Carney caracterizou a visita como um esforço para estabilizar as relações entre os dois países, que têm sido tensas nos últimos anos. Durante a campanha eleitoral da primavera do Canadá, o próprio Carney identificou a China como o maior risco geopolítico do Canadá, citando preocupações sobre interferência eleitoral e desafios à soberania canadense no Ártico.
A visita do primeiro-ministro ressalta uma mudança significativa no cálculo da política externa do Canadá.
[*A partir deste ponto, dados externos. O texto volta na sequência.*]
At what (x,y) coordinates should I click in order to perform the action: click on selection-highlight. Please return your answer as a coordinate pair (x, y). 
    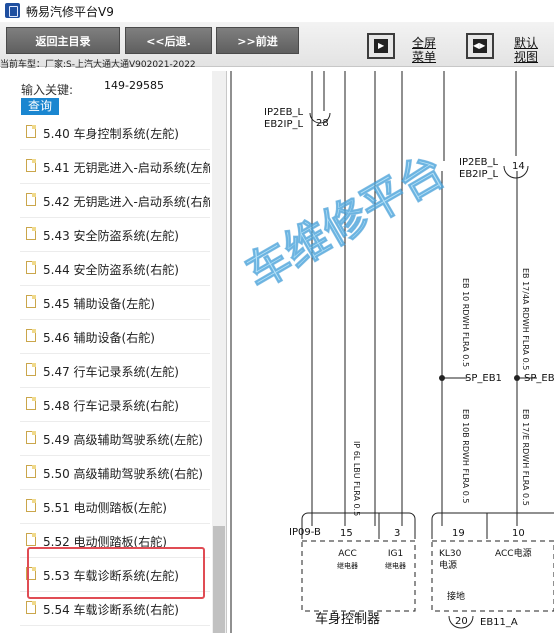
    Looking at the image, I should click on (116, 573).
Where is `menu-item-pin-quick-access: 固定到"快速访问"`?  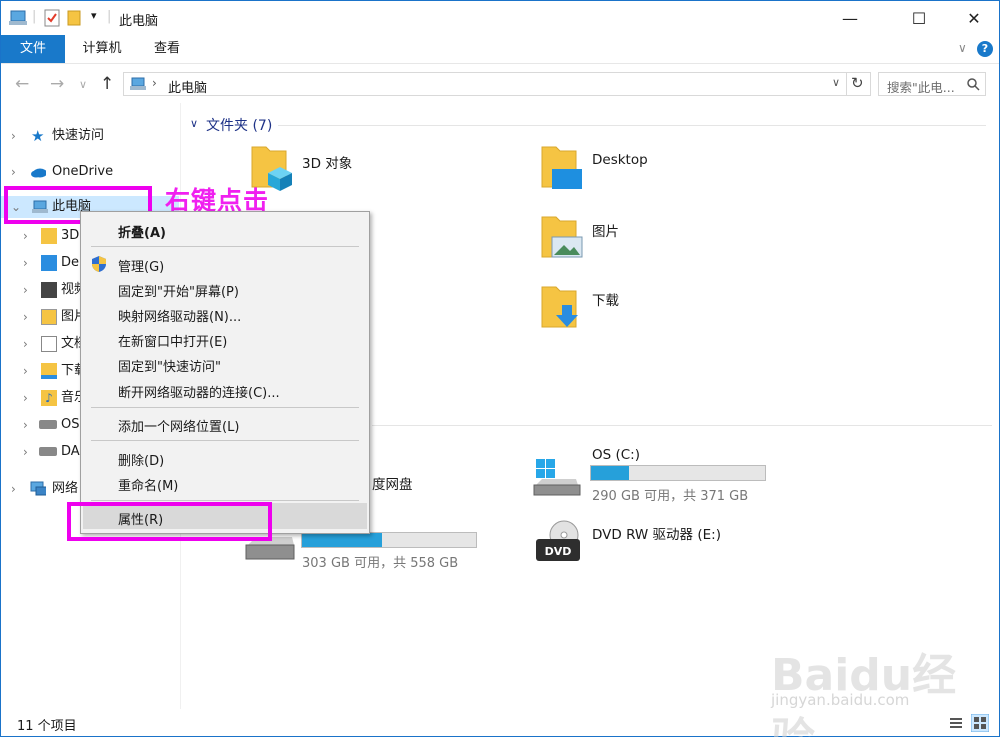
menu-item-pin-quick-access: 固定到"快速访问" is located at coordinates (170, 366).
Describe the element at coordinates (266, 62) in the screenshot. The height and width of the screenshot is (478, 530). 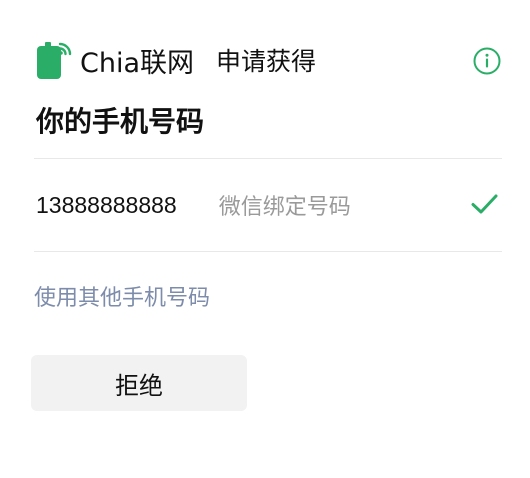
I see `request-text: 申请获得` at that location.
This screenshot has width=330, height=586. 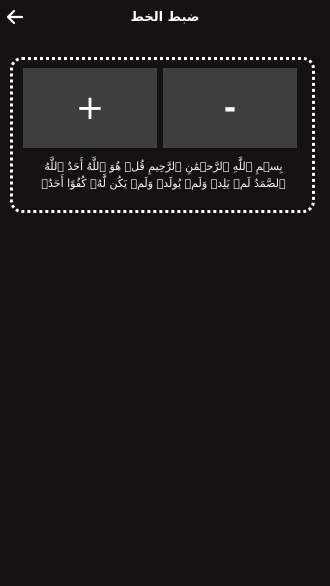 I want to click on page-title: ضبط الخط, so click(x=165, y=18).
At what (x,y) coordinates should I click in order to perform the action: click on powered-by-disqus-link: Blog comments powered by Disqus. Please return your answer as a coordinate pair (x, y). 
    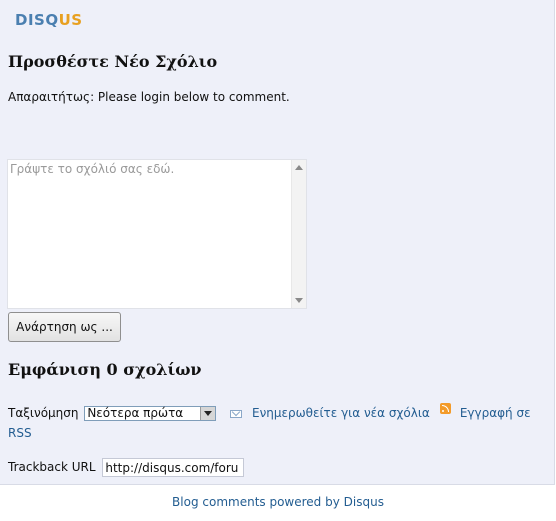
    Looking at the image, I should click on (278, 502).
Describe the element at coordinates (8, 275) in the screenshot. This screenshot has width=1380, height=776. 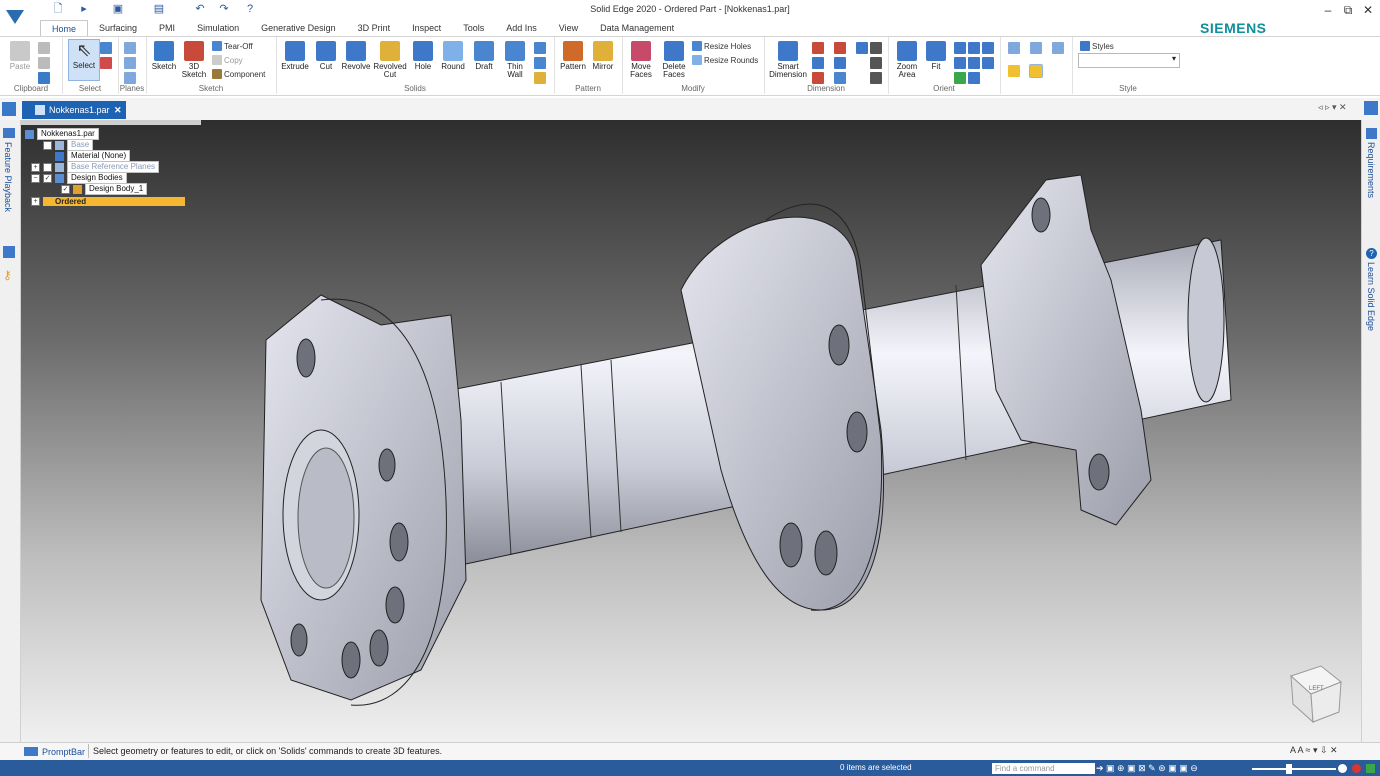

Tradicionalmente um aliado próximo dos Estados Unidos, o Canadá está agora navegando em um cenário global complexo, onde as alianças estabelecidas estão sendo testadas. As políticas protecionistas do governo Trump forçaram o Canadá a diversificar seus parceiros comerciais e explorar laços econômicos mais profundos com outros grandes players, incluindo a China.
A relação entre o Canadá e a China tem sido repleta de desafios, incluindo disputas sobre práticas comerciais, preocupações com os direitos humanos e a detenção de cidadãos canadenses na China. Essas questões lançaram uma sombra sobre as relações bilaterais, tornando a visita de Carney um delicado ato de equilíbrio.
Analistas sugerem que a aproximação do Canadá com a China reflete uma tendência mais ampla entre os países que buscam proteger suas apostas em um mundo cada vez mais multipolar. À medida que os Estados Unidos se retiram do multilateralismo, as nações estão forjando novas parcerias e reavaliando as existentes para salvaguardar seus interesses econômicos e estratégicos.
O gabinete do primeiro-ministro indicou que as discussões em Pequim se concentrarão em comércio, investimento e mudanças climáticas, bem como no tratamento de áreas de desacordo. O resultado da visita permanece incerto, mas sinaliza uma vontade de ambos os lados de se engajarem no diálogo e explorarem caminhos para a cooperação, apesar das tensões existentes.